FDA: Keep using patient warming devices, including forced-air technology

The U.S. Food and Drug Administration today issued a letter reminding healthcare providers that it continues to recommend patients be warmed during surgery when clinically warranted.

The FDA specifically mentioned that its recommendation includes the continued use of forced-air warming devices. The 3M™ Bair Hugger™ warming system is the world’s leading forced-air warming product.

The FDA said it recently became aware that some providers and patients are foregoing the use of forced-air warming because of concerns about a possible increased risk of surgical site infections. Those concerns have been driven by a 3M competitor and a group of plaintiffs’ attorneys, who are promoting a theory that forced-air warming devices such as the Bair Hugger system lead to an increased risk of surgical site infections.

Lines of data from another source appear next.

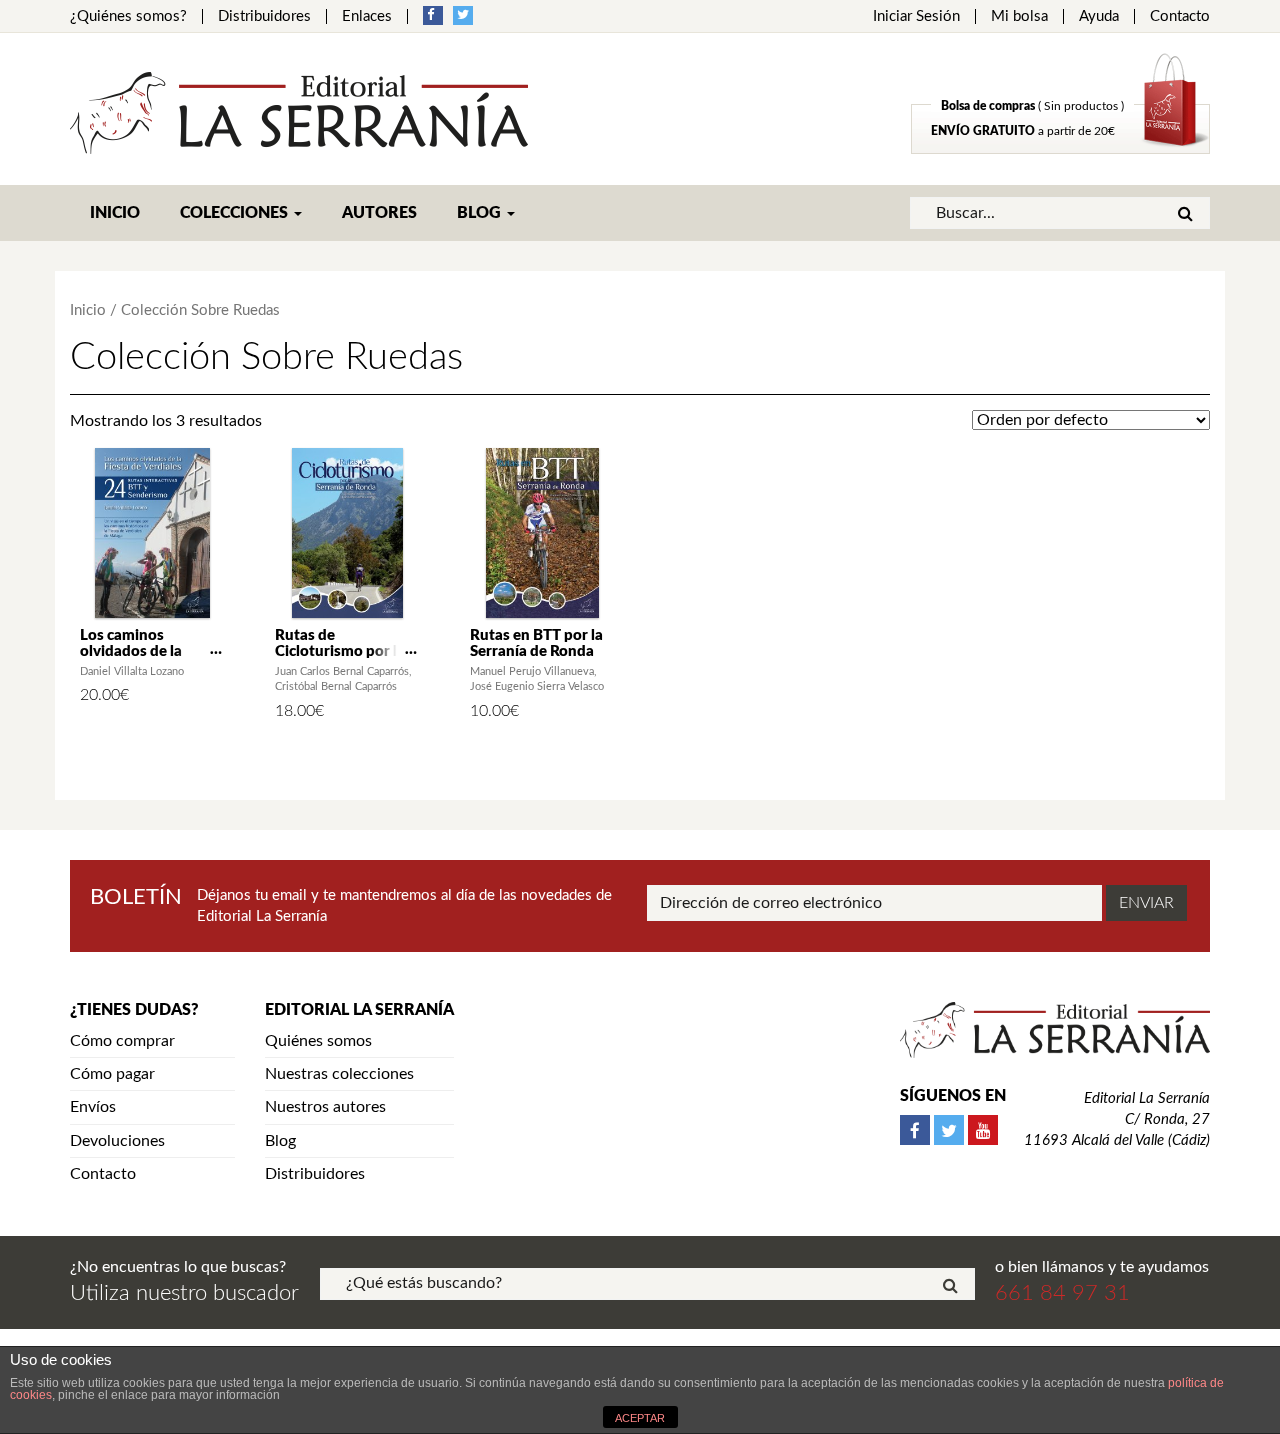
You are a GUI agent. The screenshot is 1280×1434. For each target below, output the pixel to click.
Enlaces (367, 16)
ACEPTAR (640, 1418)
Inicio (115, 213)
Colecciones (236, 213)
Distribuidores (264, 16)
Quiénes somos (318, 1041)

The FDA, which regulates medical devices, said it has thoroughly reviewed available data and “has been unable to identify a consistently reported association between the use of forced air thermal regulating systems and surgical site infection.”

You can read the letter here.

You can read an update from the Minneapolis Star Tribune here.

 

More than 100 lawsuits dismissed to date

Plaintiffs’ lawyers have spent millions of dollars soliticing patients who contracted infections during or after surgery, telling them that scientific evidence may suggest that their infections are related to patient warming.

In a sign of a rush to file lawsuits, more than 100 cases against the 3M™ Bair Hugger™ warming system already have been dismissed, with more expected in the coming months.

3M is vigorously challenging more than 3,300 lawsuits filed in the past 18 months, all of which rely on the same small group of studies promoted by a 3M competitor.  3M has argued in court documents that the science underlying the lawsuits is deeply flawed and has been largely generated by a 3M competitor.

Just last month, a federal court denied a motion by plaintiffs’ attorneys to allow them to add claims for punitive damages to key lawsuits in the case. The court said there was no proof that 3M disregarded the interests of patients, and it stated that the plaintiffs’ own studies failed to show that the Bair Hugger device causes infections.

The dismissals result from a variety of reasons:

  • The Bair Hugger system may not have even been used during surgery.
  • People are unwilling or unable to continue with their claims.
  • Plaintiffs failed to properly follow through on their claims.

The first trial in the Bair Hugger system multi-district litigation is set to begin Feb. 26, 2018.